Life is not black and white. No one fits in a box. No one is ALWAYS who they say they are, or were. Sometimes we cannot see our own truths. It’s easy to judge someone, to pick out their flaws when you’re standing back, observing and watching from a distance.
Yet even as we do this, we can never truly know someone. What seems black and white, what seems to be hypocritical, or wrong, may not be as it appears. What that person is doing may be the best way they know to become who they say they want to be. Or perhaps they got lost on the way.
Or maybe they’re truly two faced.
We can never know these things, because we can never truly know another person. We can only take our own view point and apply it as best we can to understand the feelings, thoughts and actions of another person.
Every person has a life time of experiences that have shaped who they are. Even those who we know well have their own secret world, their own reactions and feelings to even shared events.
Appearing to be hypocritical an being hypocritical are two different things. Don’t get me wrong, some people are just manipulative liars and know full well what they’re doing. Others, perhaps, deserve the benefit of the doubt.
I know I would like to have the benefit of the doubt when I say one thing and do another.
There are plenty of times in my life where I said I felt one way, may have even had a passionate opinion about the subject, and then found that I had been wrong. I’ve learned and grown so much in my life, my thoughts and opinions have grown with me. Each lesson learned shapes my actions. And sometimes it takes a while to learn how to apply those lessons to my actions.
I think it’s important to realize sometimes we really do have to fake it ’till we make it. Talk, even self-talk can be the best therapy. Sometimes we need a sounding board, a sympathetic ear to nod and make suggestions. Sometimes we just need to sit down and think.
Personally, I enjoy writing out my thoughts. Journaling can be extremely beneficial . It’s a tradition that dates back to at least the 10th century for a reason. No one has to see what we’ve written, but we can still get those thoughts down and out of our heads. Simply being able to take our feelings and separate them from ourselves can give us the distance we need.
We aren’t our emotions. We feel emotions, but they are not us. They do not dictate how we act. I am not anger, I feel anger. I am not sadness (as much as I love her in Inside Out) I feel sadness. Writing these feelings down can help us see them for what they are, and perhaps, help us work out what to do and how to deal with these emotions.
We also must be kind to ourselves. Though we may fail at walking the talk, we are not that failure. When I fail at being happy, at pushing negativity out with confidence and determination like I talked about in my previous blog post, I am not a failure. I just failed in that situation.
It doesn’t make me a hypocrite, even if it seems like it. It doesn’t mean I lied. It just means I’m learning. Trial and error is a perfectly valid method of learning.
So I’m going to conclude this entry of my very public journal with some thoughts on the bust image I found to use for this. The image is Janus, the Roman god of gateways. I found this while looking for an image at the New York Public Library‘s new public domain gallery.

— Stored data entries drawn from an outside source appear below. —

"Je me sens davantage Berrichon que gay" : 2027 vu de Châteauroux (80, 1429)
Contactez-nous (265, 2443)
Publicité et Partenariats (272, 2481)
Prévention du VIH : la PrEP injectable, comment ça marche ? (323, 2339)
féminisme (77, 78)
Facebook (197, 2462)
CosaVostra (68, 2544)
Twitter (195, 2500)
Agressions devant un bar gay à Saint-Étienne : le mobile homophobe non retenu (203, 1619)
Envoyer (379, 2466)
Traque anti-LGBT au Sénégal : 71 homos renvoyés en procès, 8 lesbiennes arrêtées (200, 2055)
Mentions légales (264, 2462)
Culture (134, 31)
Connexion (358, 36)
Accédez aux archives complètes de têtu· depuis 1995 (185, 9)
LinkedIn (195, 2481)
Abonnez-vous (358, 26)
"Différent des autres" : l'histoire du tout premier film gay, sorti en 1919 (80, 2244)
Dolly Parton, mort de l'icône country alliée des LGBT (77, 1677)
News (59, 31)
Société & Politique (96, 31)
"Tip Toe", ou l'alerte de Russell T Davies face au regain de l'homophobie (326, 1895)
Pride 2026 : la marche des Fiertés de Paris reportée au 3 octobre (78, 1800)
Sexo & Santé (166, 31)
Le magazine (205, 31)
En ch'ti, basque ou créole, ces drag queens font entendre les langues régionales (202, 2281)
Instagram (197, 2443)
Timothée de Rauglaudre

I thought it perfectly symbolized the two faced notion of hypocrisy, but when I started reading about who Janus was, I loved it even more. He is a benevolent creator, a god of change and transitions, beginnings and ends. And so, I’d like to leave off on that note.
Though we may not always do as we say, as long as we are aware of our hypocrisy and are working towards transitioning into who we want to be, it’s not such a bad thing.